Judgement of the High Court of Australia

Comcare v Banerji is a decision of the High Court of Australia. It was an appeal brought by Comcare against former public servant Michaela Banerji, seeking to overturn a decision of the Administrative Appeals Tribunal. The tribunal had declared that termination of her employment was not a reasonable administrative action once regard was had to the implied freedom of political communication.

The court ruled unanimously that provisions of the Public Service Act 1999 (Cth), regarding the termination of a public servant's employment, did not contravene the implied freedom of political communication. It further ruled that the decision to terminate her employment based on her use of an anonymous Twitter account was not otherwise unlawful.

== Factual Background ==
Banerji was a public servant at the Australian Human Rights Commission, which later became part of the then-named Department of Immigration and Citizenship (DIAC). In 2012, she began to use an anonymous Twitter account to criticize DIAC, its employees and policies, as well as the immigration policies of both major parties. After a series of investigations the identity of the Twitter user was discovered and in October 2012 a delegate of the departmental secretary determined that Banerji had breached the APS Code of Conduct and recommended the sanction of termination of employment.

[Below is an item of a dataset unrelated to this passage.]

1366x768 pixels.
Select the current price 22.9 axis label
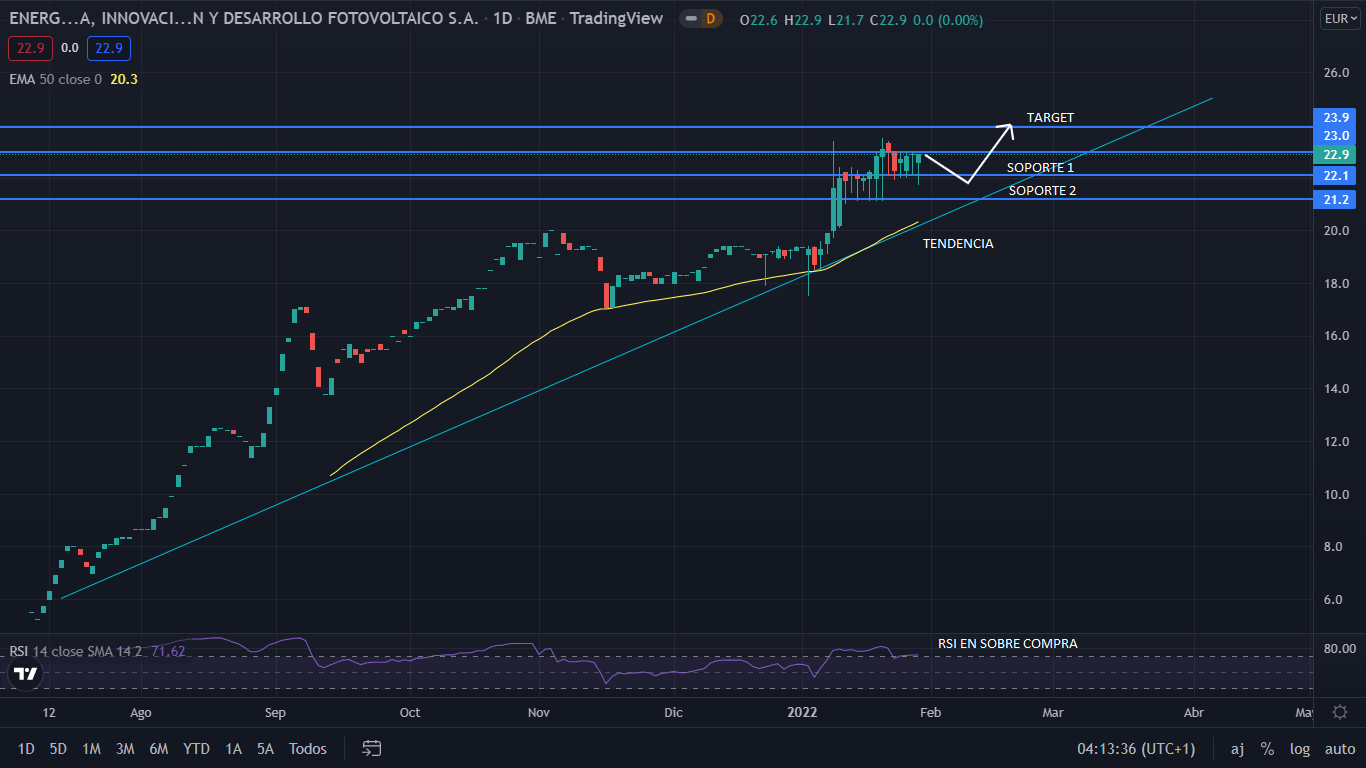tap(1336, 154)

After Banerji was terminated, she made a claim for compensation for a workplace injury for depression and anxiety caused by the termination. The Department rejected this claim on the basis that the termination was a reasonable administrative action (an exclusion provided by s5A(1) of the Safety, Rehabilitation and Compensation Act 1988 (Cth).

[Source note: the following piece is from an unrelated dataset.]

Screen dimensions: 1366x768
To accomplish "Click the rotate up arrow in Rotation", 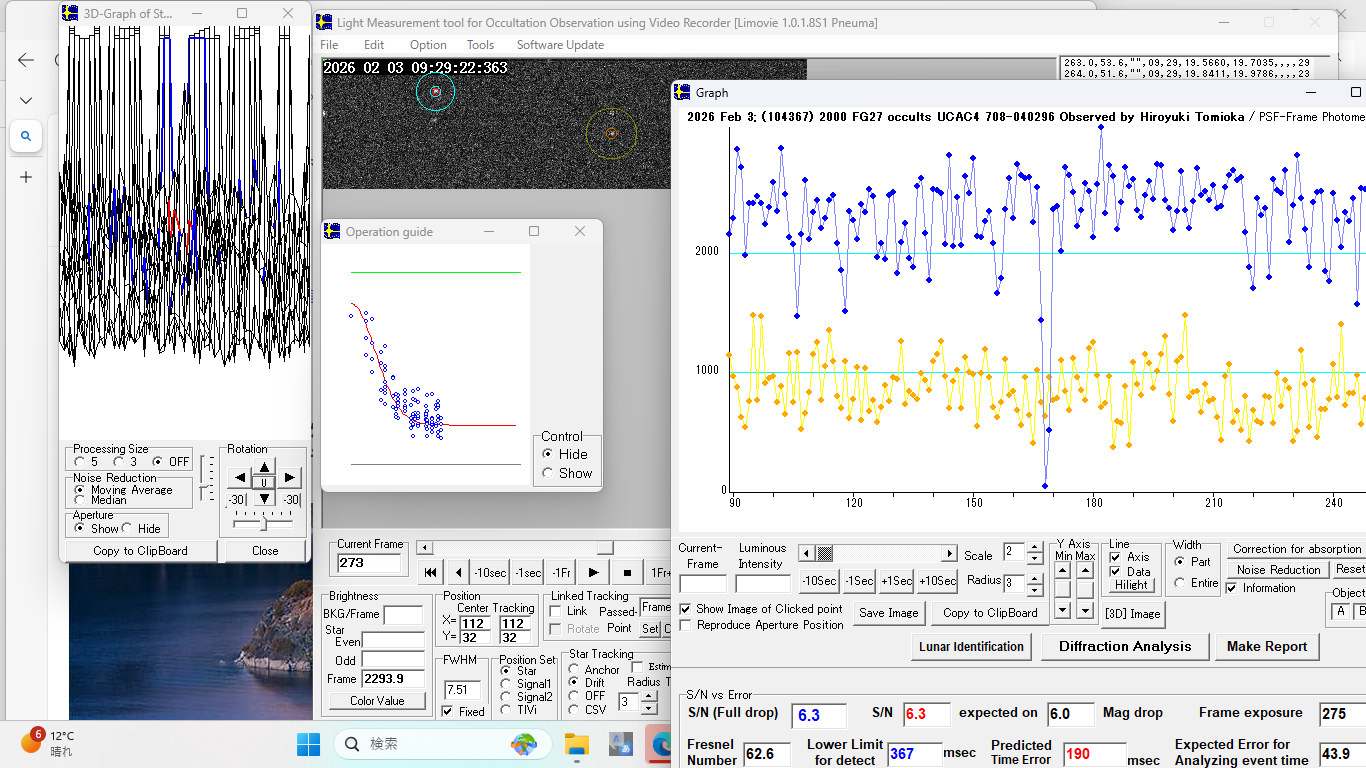I will pyautogui.click(x=264, y=467).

The respondent applied for review of the decision at the Administrative Appeals Tribunal, arguing that the exclusion did not apply because the provisions used to terminate her employment within the Public Service Act were in breach of the implied freedom of political communication, and thus unconstitutional. Additionally, Banerji argued that the implied freedom was a mandatory consideration in the exercise of delegate's discretion to terminate her employment under s15 of the Act and that their failure to consider it meant the decision was in jurisdictional error.

== Decision ==
The High Court unanimously allowed the appeal, rejecting the respondent's arguments. By majority, Kiefel CJ, Bell, Keane and Nettle JJ rejected Banerji's argument that the impugned provisions could not extend to 'anonymous' communications. They then held that the provisions did not impose an unjustified burden on the implied freedom, and that the termination of the respondent's employment was not unlawful. Finally, the court held that the implied freedom was not a mandatory consideration for the decision maker, as the law was both constitutional, and it already contained a requirement that the decision maker act reasonably. However, the court cautioned that the implied freedom may still be a relevant mandatory consideration, in the exercise of different discretion under other legislation.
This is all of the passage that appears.